The auditor-general questioned whether this was often down to saving time rather than saving money.
Hospital maternity services currently cost about £90m.
The number of caesarean sections varies widely across maternity units in Northern Ireland.
For instance, Belfast's Mater Hospital has the lowest rate with about 23%.
The auditor says that the number of cases is lower at the Mater as it only deals with low risk births. That means those at risk would be transferred to the Royal Jubilee Maternity Hospital.
In Daisy Hill Hospital in the Southern Trust, almost 36% of births are by caesarean.
Auditor-General Kieran Donnelly advised that all trusts should be using the same framework to record information.

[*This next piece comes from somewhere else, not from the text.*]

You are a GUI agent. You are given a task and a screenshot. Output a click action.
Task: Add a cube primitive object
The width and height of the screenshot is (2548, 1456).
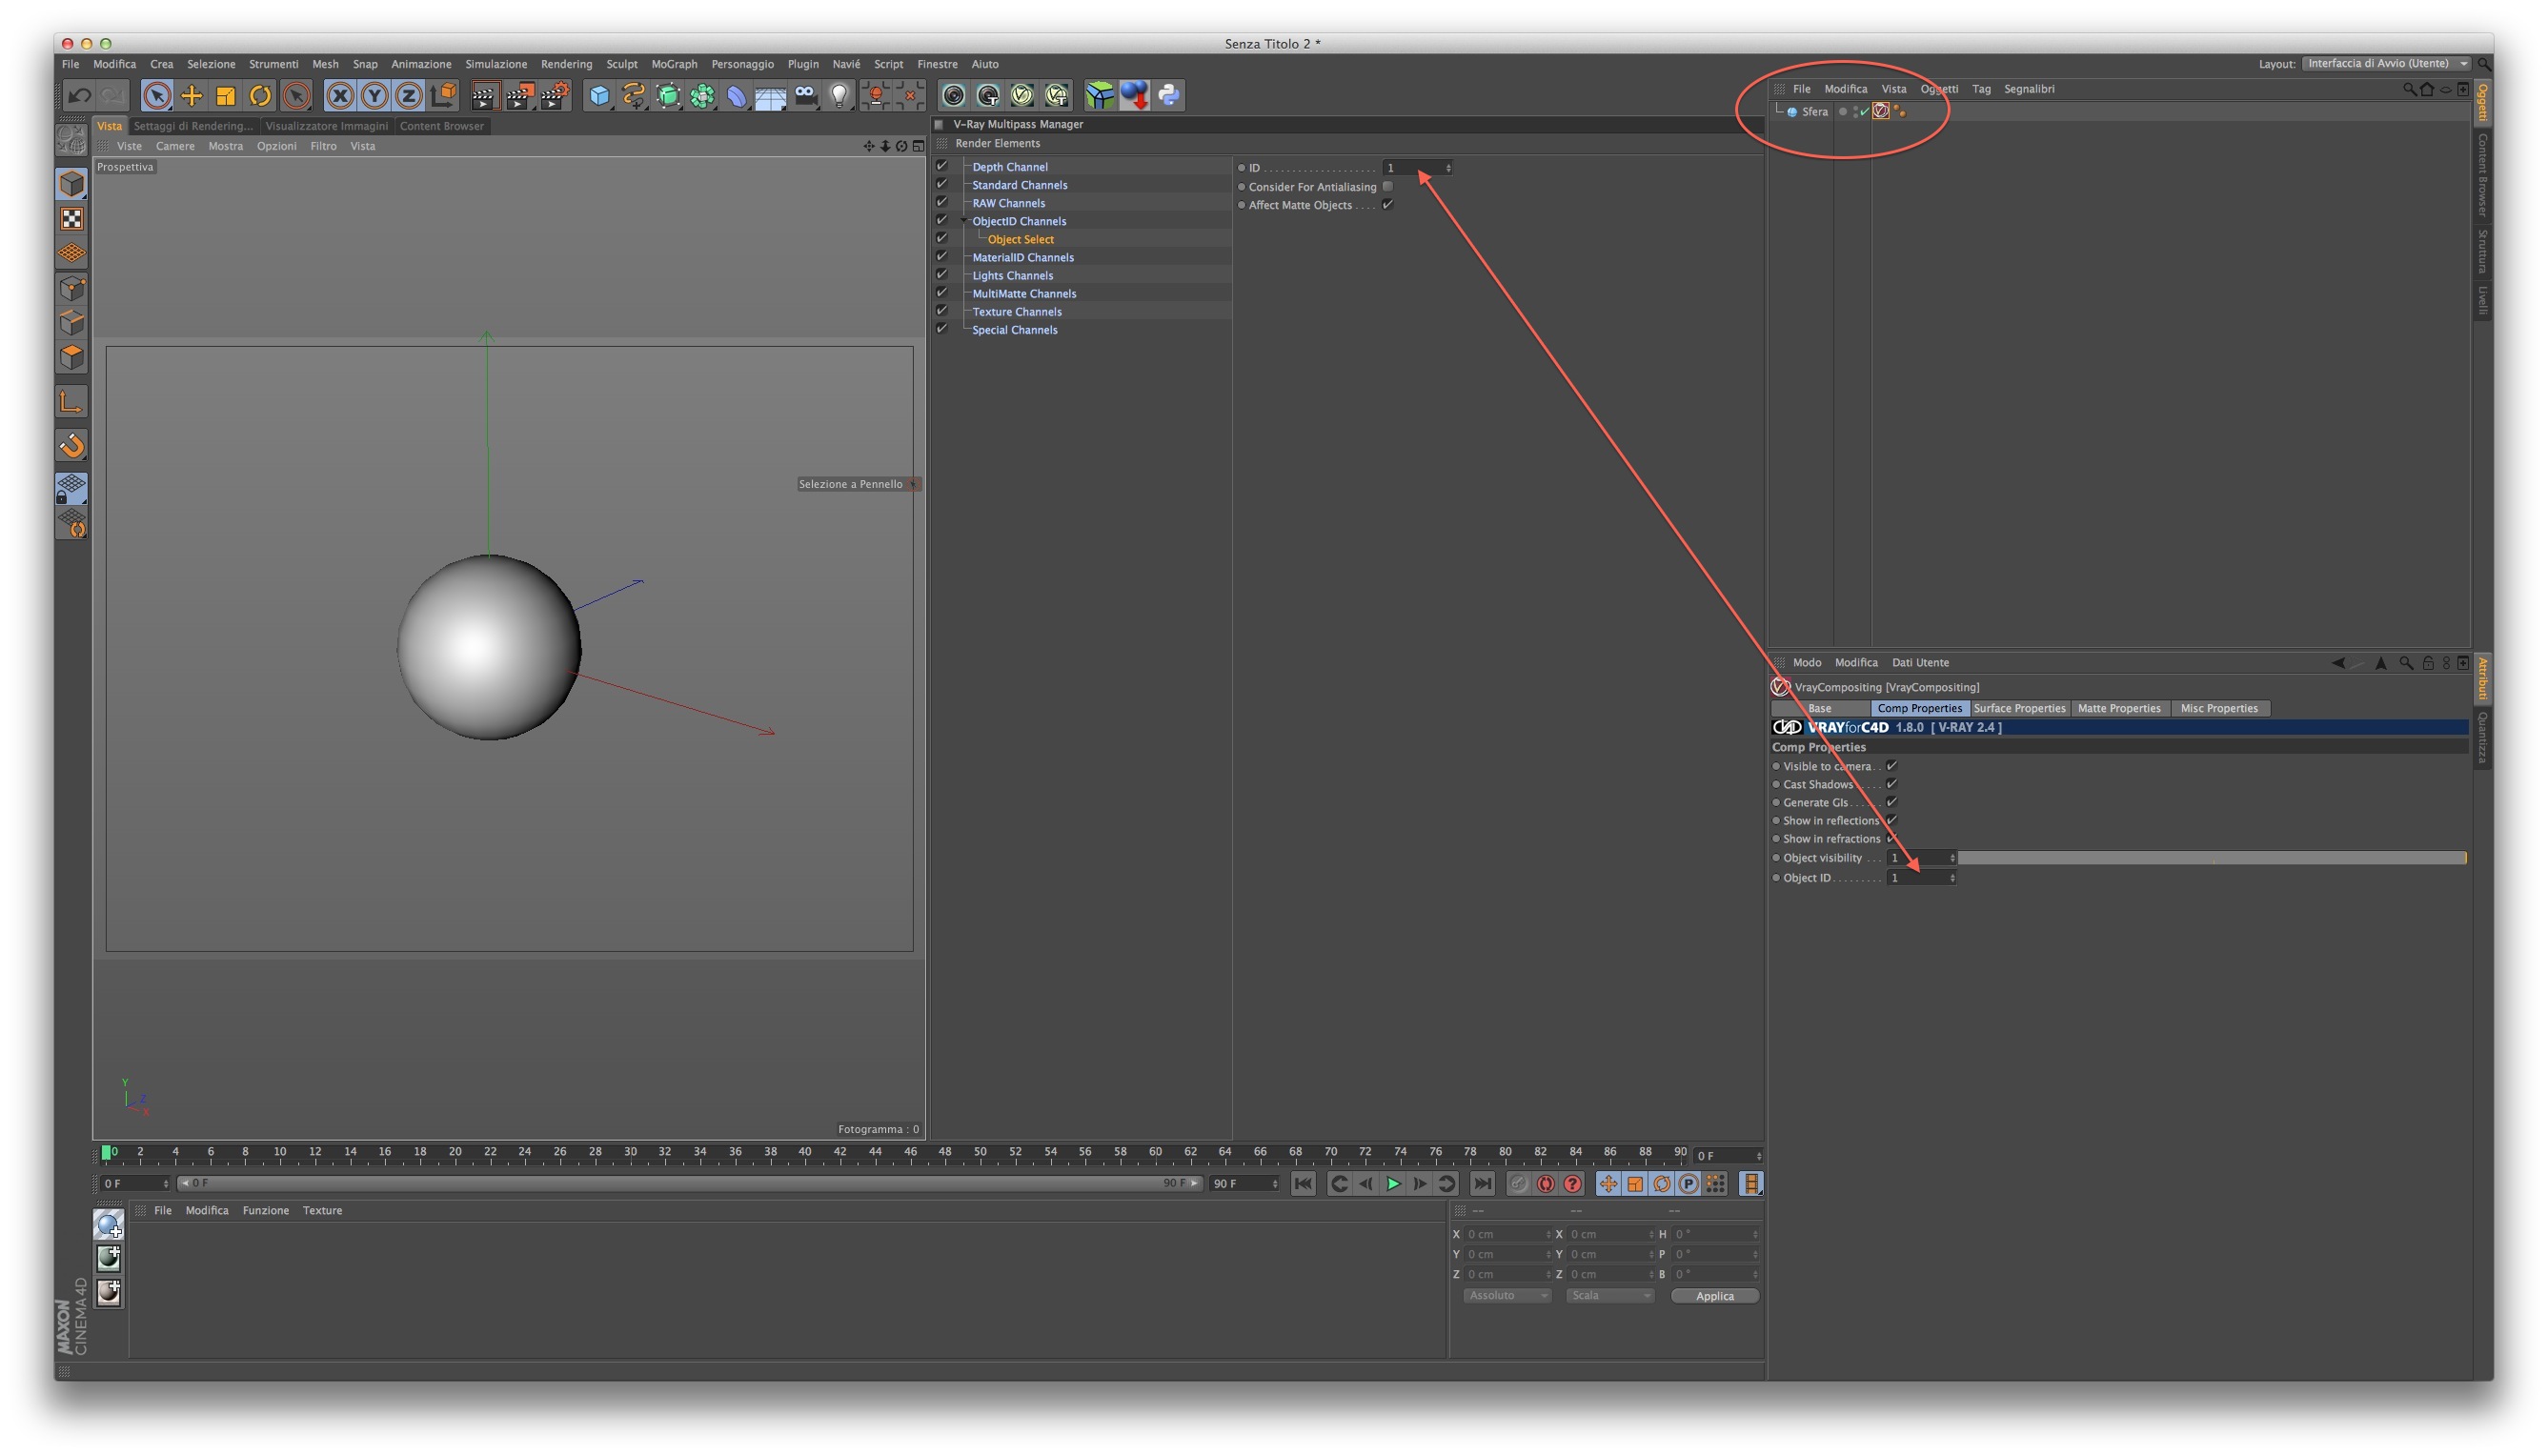tap(599, 96)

That framework, or model, known as the Ten Group Classification System, was developed by Dr Michael Robson of the National Maternity Hospital in Dublin.
Mr Donnelly said it allowed standardised auditing within and between maternity units.
The model, applied in several countries across the world, is unique in that it only compares the outcomes of women with similar obstetric characteristics.
Mr Donnelly said: "Caesarean sections undoubtedly save lives and should be performed in all cases where there is a clinical need.
"Caesarean sections typically cost the health service almost twice that of a normal delivery - £3,724 compared to £1,933.
"In the current financial climate, it seems particularly important that clinical managers in the HSC trusts understand and manage the cost implications of different modes of childbirth."
The report advises that health trusts should have a broader knowledge of why caesareans are being carried out.
This includes asking if they were clinically necessary or just because staff simply were not available to cover long labours.